The trial court concluded Donohoo was in custody before he was formally arrested on the basis of its findings that an officer denied Donohoo's request to go back inside his home; Donohoo was being asked questions designed to illicit incriminating responses; and four officers were present. These findings are supported by the record. However, the audio-video recordings show that Donohoo did not have his identification on his person and asked to go back inside in response to an officer's request to see it; an officer permitted Donohoo to go back into his home to get a jacket because Donohoo stated he was cold; and Donohoo then invited the officers to come inside his home. The audio-video recordings also establish that before Donohoo was placed under arrest, Donohoo had not been handcuffed, the officers had not exhibited weapons or used threatening language, Donohoo had not been involuntarily transported to another location, Donohoo's movement had not been blocked, and the officers had not used physical force.
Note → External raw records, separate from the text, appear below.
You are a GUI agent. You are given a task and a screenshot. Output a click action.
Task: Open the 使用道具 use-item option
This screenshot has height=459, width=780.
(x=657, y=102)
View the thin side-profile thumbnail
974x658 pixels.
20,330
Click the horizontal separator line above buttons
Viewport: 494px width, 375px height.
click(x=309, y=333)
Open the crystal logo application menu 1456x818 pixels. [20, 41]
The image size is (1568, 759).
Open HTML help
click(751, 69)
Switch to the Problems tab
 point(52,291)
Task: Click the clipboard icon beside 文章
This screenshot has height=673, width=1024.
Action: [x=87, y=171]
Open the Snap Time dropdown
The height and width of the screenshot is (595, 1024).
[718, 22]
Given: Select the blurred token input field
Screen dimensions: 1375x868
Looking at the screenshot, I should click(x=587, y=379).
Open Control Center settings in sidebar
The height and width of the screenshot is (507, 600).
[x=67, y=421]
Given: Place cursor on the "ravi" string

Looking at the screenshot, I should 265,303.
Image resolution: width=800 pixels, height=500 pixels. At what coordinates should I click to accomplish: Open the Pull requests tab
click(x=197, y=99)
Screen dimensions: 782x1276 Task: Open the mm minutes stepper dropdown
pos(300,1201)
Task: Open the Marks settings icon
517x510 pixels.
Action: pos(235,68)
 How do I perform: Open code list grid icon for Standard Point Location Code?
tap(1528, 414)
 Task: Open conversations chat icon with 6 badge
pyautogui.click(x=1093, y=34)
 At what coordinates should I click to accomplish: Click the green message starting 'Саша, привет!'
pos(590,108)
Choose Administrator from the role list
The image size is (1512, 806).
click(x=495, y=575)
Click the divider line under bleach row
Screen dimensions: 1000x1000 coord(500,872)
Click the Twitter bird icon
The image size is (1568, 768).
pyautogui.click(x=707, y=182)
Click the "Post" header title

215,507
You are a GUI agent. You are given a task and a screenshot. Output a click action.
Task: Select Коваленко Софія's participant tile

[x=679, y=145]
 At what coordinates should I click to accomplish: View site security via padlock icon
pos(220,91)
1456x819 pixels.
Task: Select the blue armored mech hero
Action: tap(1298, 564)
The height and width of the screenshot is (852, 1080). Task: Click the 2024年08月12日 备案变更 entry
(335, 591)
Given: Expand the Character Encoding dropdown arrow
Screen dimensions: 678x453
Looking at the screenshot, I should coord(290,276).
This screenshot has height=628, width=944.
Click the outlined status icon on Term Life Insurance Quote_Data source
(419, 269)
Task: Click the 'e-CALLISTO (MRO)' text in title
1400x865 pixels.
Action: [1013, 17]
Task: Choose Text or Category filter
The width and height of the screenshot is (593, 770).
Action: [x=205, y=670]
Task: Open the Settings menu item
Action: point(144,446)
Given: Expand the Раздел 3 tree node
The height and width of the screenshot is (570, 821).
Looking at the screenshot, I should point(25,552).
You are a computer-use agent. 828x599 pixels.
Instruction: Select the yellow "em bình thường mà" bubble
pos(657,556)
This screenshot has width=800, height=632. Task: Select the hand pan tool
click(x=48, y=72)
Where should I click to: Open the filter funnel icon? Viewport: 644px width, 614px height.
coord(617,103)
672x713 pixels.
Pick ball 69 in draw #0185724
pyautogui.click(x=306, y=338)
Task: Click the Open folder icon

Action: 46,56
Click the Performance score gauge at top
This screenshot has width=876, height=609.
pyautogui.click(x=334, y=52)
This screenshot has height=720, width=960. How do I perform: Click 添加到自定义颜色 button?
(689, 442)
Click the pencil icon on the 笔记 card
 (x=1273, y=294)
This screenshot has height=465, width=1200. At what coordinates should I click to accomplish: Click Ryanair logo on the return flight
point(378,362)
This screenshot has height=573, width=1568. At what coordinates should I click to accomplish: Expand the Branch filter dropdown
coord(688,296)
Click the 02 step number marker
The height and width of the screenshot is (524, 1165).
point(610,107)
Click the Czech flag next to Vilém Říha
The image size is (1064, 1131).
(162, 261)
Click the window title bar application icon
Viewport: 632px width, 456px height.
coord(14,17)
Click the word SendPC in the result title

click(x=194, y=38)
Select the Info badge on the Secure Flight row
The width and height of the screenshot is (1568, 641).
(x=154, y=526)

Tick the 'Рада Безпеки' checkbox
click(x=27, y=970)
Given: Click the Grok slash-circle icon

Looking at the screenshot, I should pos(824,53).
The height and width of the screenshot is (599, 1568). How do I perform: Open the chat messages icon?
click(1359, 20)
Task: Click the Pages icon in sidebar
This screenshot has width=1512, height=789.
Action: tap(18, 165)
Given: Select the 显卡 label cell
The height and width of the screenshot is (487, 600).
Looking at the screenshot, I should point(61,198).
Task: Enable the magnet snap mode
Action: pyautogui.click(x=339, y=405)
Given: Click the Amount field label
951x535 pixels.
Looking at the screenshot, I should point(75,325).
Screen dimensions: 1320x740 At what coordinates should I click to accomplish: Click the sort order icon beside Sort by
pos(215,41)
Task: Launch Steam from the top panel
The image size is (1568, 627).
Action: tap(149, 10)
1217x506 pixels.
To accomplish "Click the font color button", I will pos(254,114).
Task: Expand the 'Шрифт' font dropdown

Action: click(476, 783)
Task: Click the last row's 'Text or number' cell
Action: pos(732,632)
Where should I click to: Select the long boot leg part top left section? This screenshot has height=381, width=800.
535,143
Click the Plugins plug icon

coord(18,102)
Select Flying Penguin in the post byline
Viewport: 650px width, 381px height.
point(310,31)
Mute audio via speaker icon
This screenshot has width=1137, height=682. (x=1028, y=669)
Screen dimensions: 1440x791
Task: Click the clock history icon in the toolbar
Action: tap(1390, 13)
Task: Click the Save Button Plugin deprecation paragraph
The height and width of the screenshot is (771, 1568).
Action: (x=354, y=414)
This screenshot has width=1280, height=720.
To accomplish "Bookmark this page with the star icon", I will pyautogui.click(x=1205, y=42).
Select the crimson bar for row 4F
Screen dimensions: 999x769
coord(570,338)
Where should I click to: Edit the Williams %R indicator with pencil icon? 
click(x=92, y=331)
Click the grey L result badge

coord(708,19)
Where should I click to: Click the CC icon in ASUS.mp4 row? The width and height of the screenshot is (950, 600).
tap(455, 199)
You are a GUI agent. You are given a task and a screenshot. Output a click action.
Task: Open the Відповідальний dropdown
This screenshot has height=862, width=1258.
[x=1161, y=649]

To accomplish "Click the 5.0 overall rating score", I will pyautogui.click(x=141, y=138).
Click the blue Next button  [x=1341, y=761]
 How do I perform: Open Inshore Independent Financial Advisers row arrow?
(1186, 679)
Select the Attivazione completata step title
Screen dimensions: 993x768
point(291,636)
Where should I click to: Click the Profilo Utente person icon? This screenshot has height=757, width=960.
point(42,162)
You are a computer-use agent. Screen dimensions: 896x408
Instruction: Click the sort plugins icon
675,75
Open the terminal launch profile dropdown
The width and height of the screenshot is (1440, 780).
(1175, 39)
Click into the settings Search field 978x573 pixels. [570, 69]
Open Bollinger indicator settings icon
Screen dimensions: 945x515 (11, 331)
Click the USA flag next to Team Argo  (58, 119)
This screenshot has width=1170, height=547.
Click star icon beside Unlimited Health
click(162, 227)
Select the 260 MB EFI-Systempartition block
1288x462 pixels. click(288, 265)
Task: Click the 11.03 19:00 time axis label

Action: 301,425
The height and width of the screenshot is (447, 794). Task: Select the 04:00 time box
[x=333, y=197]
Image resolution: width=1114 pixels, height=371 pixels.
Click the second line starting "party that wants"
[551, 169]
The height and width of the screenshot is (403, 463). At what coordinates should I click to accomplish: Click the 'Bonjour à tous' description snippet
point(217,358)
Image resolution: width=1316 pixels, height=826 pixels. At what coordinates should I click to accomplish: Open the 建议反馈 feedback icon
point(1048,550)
See Estrada, 2012 WL 6720655, at *3. We hold, under these circumstances, Donohoo was not in custody before Officer Gourley placed Donohoo under arrest for driving while intoxicated.
“Suspicious Places”
The State contends the trial court erred by concluding Donohoo's home was not a “suspicious place” under article 14.03 of the Texas Code of Criminal Procedure. Article 14.03(a)(1) permits peace officers to make warrantless arrests of “persons found in suspicious places and under circumstances which reasonably show that such persons have been guilty of some ․ breach of the peace.” Tex.Code Crim. Proc. Ann. art. 14.03(a)(1) (West Supp.2015).3 The Court of Criminal Appeals has construed this exception to the warrant requirement as coterminous with the “exigent circumstances” doctrine under the Fourth Amendment. See Swain v. State, 181 S.W.3d 359, 366 (Tex.Crim.App.2005). Thus, article 14.03(a)(1) authorizes a warrantless arrest only if the arresting officer has probable cause “and exigent circumstances call for immediate action or detention by police.” Id.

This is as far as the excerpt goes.